We could also consider to performed
exogenous GnRH for this patient due to endocrine result shows hypogonadotropic
hypogonadism and diagnostic laparoscopy shows hypoplasia of the uterine and
both ovaries there to stimulate development of this organ, stimulation with the
GnRH could be tried. Although the drug also can be used in women with other
ovulatory disorders, it is much less often effective, probably because the
pituitary has more difficulty interpreting the mixed signals of endogenous and
exogenous GnRH stimuli. In women with primary hypogonadotropic hypogonadism, a
low dose (2.5 μg/pulse) can induce ovulation
effectively (Hugh S. Taylor, Pal L, 2020).
Estrogen
replacement therapy is needed to promote her secondary sexual characteristics,
especially breast development.

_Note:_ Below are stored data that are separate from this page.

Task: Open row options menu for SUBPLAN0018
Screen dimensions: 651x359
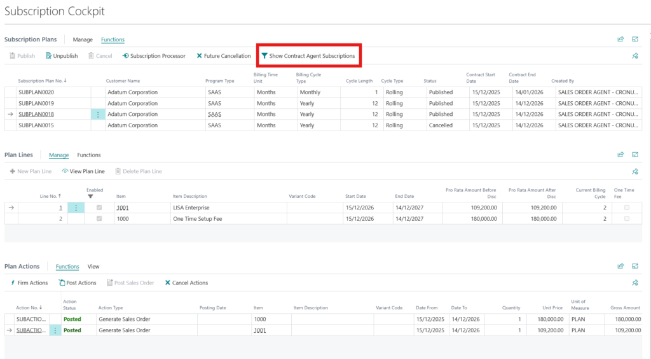Action: pyautogui.click(x=98, y=115)
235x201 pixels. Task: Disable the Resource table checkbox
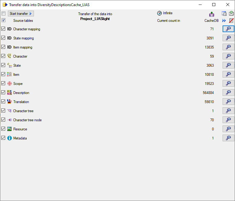[3, 129]
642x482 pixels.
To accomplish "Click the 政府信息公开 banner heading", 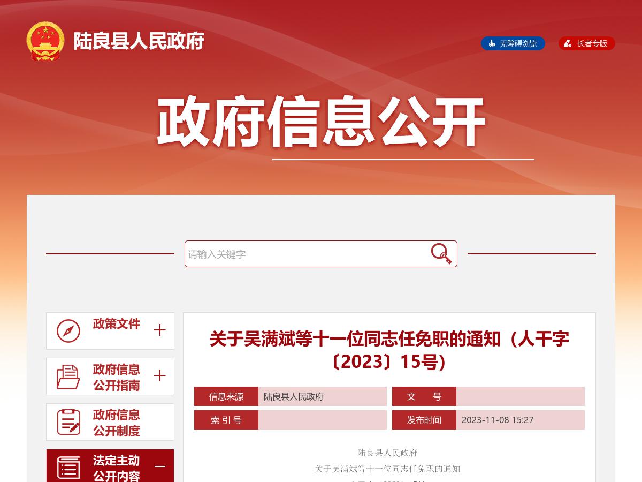I will (321, 121).
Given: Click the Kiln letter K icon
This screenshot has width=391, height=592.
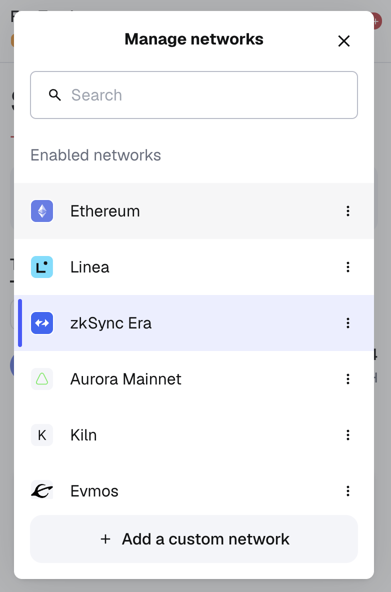Looking at the screenshot, I should (42, 435).
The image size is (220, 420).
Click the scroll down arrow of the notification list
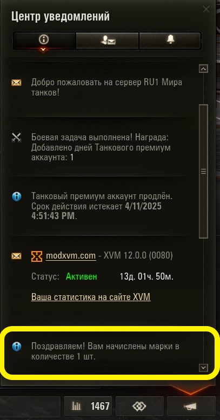pos(204,368)
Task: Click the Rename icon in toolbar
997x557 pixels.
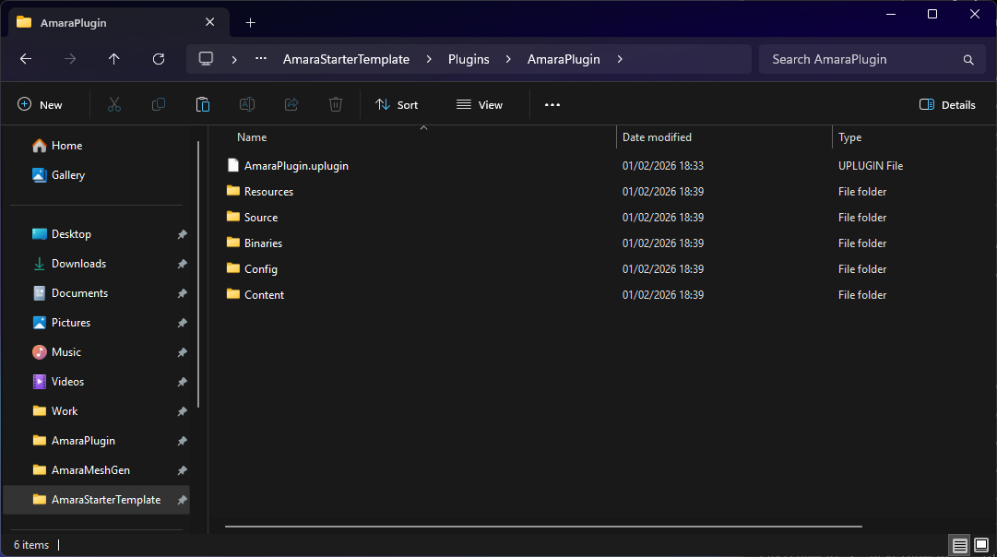Action: tap(247, 105)
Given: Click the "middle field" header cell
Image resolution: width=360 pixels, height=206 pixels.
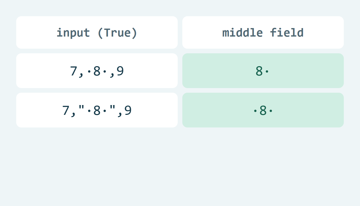Looking at the screenshot, I should pyautogui.click(x=263, y=32).
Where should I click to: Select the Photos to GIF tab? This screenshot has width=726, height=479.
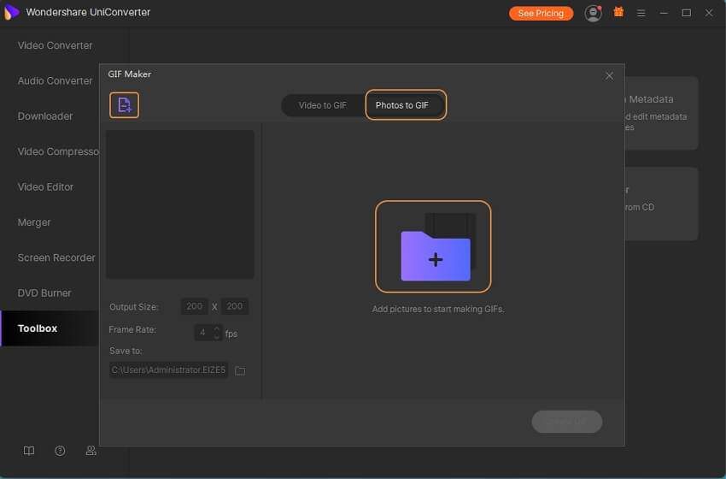click(402, 105)
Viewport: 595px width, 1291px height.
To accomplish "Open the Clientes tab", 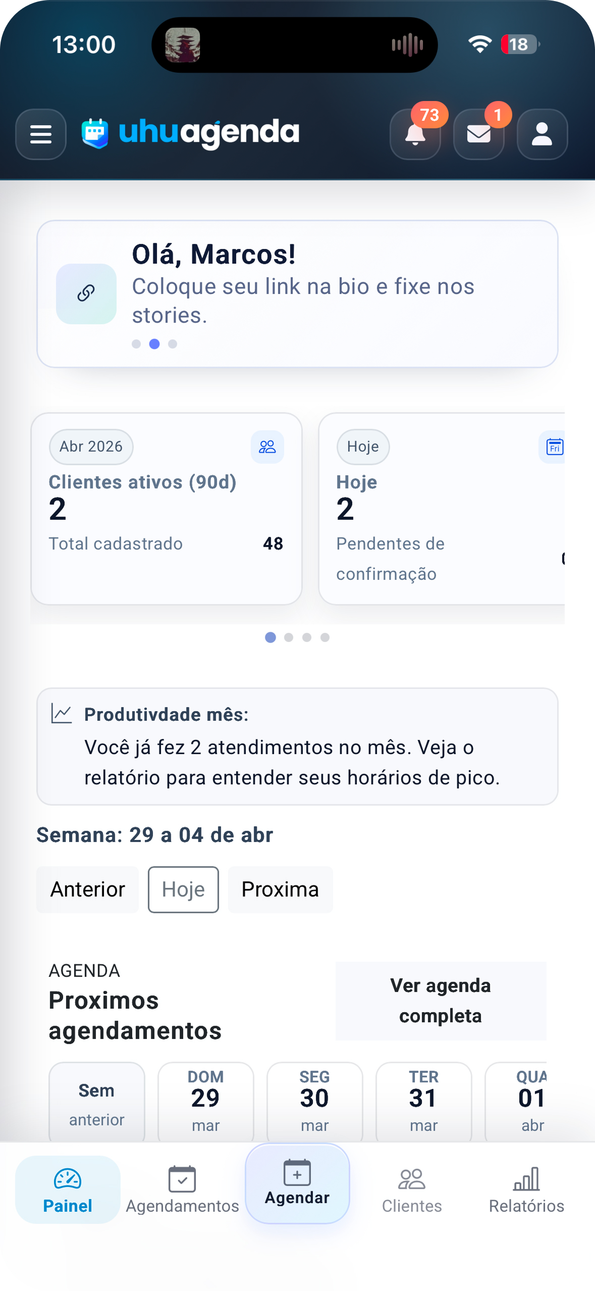I will [x=412, y=1189].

Alendronate sodium can prevent further
osteoporosis. Both the uterine and ovaries of this patient never exposed to sex
hormone, resulting not developing normally. Will there be any improvement in
the development of the uterine and both ovaries after being given hormonal
therapy, or this condition irreversible? This question still needs further
analysis and research (Bousfiha et al., 2010), (Afendi et al., 2017).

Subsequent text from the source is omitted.